So Clojure gives you a lot of programming styles and constructs, and allows you to easily add whole new ones to the language itself, in a framework where they can often be mixed together and used together within the same program.

Even beyond the programming constructs, styles and paradigms, Clojure also allows you to often mix standard library. Right now, in Clojure, I can combine libraries from Java, Clojure, Python and C together with relative ease.

So in effect, one of my reasons for liking Clojure, is that it does allow me to train in multiple styles and even use them together when writing a program.

I think this is really the essence of my interest and preference for Clojure (and Lisps) over most other language. It is much harder to incorporate multiple styles in say Java than it is in Clojure. Look at how complex the machinery for Aspect programming is in Java. Even with Graal, which is awesome, and could bring a polyglot library eco-system, it won’t bring in a polyglot paradigm/style/constructs to Java.

Python and JavaScript can also somewhat mold themselves to multiple styles and constructs, but don’t have the polyglot hosted nature of Clojure.
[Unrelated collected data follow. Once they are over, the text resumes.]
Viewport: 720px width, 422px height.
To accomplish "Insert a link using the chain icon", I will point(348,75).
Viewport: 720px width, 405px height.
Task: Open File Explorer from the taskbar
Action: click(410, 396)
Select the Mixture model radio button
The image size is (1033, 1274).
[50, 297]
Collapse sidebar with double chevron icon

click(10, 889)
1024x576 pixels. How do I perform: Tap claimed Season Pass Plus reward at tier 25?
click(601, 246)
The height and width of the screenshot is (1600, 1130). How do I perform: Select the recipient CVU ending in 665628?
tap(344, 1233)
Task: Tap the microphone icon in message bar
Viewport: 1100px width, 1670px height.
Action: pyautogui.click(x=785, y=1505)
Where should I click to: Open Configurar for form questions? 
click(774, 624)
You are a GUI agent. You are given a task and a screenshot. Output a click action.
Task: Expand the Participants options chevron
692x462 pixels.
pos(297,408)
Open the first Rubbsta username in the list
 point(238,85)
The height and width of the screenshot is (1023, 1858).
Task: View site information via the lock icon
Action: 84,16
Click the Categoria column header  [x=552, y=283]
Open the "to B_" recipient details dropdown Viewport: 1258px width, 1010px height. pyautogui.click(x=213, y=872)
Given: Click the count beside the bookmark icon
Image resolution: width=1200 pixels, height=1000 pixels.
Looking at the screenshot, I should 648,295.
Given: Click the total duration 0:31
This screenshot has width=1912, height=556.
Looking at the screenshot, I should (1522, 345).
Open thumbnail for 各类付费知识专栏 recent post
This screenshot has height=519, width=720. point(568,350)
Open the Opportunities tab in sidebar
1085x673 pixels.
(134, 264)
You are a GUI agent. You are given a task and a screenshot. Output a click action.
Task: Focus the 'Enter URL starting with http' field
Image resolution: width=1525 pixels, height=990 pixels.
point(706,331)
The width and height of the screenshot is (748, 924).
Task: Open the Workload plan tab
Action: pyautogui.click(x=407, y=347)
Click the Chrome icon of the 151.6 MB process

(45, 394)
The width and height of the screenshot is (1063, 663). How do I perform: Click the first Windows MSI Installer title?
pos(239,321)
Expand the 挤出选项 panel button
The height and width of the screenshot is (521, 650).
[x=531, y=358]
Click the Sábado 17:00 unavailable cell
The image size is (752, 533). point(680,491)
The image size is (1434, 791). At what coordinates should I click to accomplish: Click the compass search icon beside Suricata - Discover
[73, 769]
Also they don’t do it as effectively in my opinion. And I personally dislike their default style. Whereas for me, Clojure’s main style is my preferred: functional, immutable, data-oriented, interactive, while letting me explore and bring in many other style into it as I see fit.

Truth be told, I do have a small gripe with Clojure. It makes it really hard to use the imperative style. The lack of imperative loop constructs is something I wish it allowed more freely. You can bring your own macros to bring back a for-loop, a return, a mutable variable, etc. but those tend to not be as efficient since you kind of have to rely on exceptions under the hood. 99% of the time, I prefer other styles to the imperative style, but every once in a while, even if just for toying, I wish it had those more readily available. I also understand why it doesn’t, I think having had them, people would take a lot longer to learn the alternative styles.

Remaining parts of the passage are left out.